Come già in altri paesi d’Europa la sinistra moderata o meno non intercetta più idee, desideri, necessità delle classi popolari alla cui rappresentanza sembrava destinata in modo ontologico e irrevocabile. Un distacco accentuato dalle alchimie che in questi anni hanno cercato di far convivere due o più visioni contrastanti di società! Non funzionano neppure più le parole d’ordine identitarie come quelle antifasciste o simili. E questo perché malgrado populismi di ogni genere serpeggino per il continente, non esiste nella sostanza una minaccia autoritaria, soprattutto nel sentire della gente. Ed è proprio non aver avvertito questo mutamento una delle radici della sconfitta.

Sconfitta che è certamente di Renzi, ma che sarebbe ingeneroso e non corretto addossare soltanto a lui.

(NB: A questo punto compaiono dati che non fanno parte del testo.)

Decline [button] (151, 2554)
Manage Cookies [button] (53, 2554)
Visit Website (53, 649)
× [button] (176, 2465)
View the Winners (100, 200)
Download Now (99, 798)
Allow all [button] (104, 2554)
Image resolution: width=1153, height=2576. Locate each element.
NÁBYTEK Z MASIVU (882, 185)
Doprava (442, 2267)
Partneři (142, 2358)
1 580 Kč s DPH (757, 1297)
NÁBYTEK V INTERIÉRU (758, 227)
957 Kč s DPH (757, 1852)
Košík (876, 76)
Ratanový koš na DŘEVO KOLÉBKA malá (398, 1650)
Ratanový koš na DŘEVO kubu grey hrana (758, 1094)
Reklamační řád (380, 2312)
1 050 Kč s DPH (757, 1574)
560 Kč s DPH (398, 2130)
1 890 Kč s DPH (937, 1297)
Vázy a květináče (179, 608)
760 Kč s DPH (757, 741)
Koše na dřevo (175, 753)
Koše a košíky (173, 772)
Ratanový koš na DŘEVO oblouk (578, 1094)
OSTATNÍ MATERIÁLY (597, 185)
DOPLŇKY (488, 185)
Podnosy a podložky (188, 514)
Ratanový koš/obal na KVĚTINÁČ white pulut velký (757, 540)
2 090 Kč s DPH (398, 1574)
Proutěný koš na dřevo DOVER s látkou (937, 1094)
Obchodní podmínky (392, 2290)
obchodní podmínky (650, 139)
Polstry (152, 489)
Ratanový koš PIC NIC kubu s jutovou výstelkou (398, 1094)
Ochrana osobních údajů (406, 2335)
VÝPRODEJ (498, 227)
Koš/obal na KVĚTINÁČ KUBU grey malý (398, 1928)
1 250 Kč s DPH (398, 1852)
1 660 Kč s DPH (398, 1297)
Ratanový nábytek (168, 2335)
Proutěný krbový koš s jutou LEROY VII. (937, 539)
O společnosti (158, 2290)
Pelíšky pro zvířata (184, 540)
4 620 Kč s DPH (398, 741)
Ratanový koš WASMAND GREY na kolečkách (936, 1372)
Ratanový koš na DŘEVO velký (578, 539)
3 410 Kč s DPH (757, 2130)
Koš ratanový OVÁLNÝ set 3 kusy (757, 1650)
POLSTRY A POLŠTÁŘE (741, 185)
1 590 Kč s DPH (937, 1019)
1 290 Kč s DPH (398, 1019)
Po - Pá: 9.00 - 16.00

L’ex premier si dimetterà presto e il Pd affronterà le sue contraddizioni che sono quelle che hanno portato alla scissione e al frazionismo interno, ma anche qui non esiste una risposta immediata. Il renzismo ha esaurito la sua spinta, ma non c’è all’orizzonte qualcosa di simile e diverso che lo possa rimpiazzare (come dimostrano le sconfitte nei feudi dell’opposizione interna). Accanto a questo, la irrilevanza di Liberi ed uguali, non fa ben sperare. Anche se quest’ultima formazione è stata vista dagli elettori per quello che è: una ridotta altezzosa e non rappresentativa neppure in parte di quello che una volta era il grande campo progressista. Altezzosa e rancorosa. Due elementi non certo in grado di favorire crescite di consenso.

Resta per tutti noi italiani, la scommessa di veder nascere una qualche maggioranza in grado di gestire il paese o di accompagnarlo verso nuove elezioni. Ma prima ancora cercare di delineare quale paese vogliamo realmente. Solo così potremo poi tentare di attribuirne a qualcuno la dovuta e ampia rappresentanza. Senza dimenticare che siamo pur sempre il terzo paese d’Europa per importanza e il sesto nel mondo! E questo ci chiama tutti, cittadini e politici, ad assumere le responsabilità del nostro destino! Dal 4 marzo infatti, dopo lunga e infruttuosa dilazione potremmo dire, la ricreazione è finita!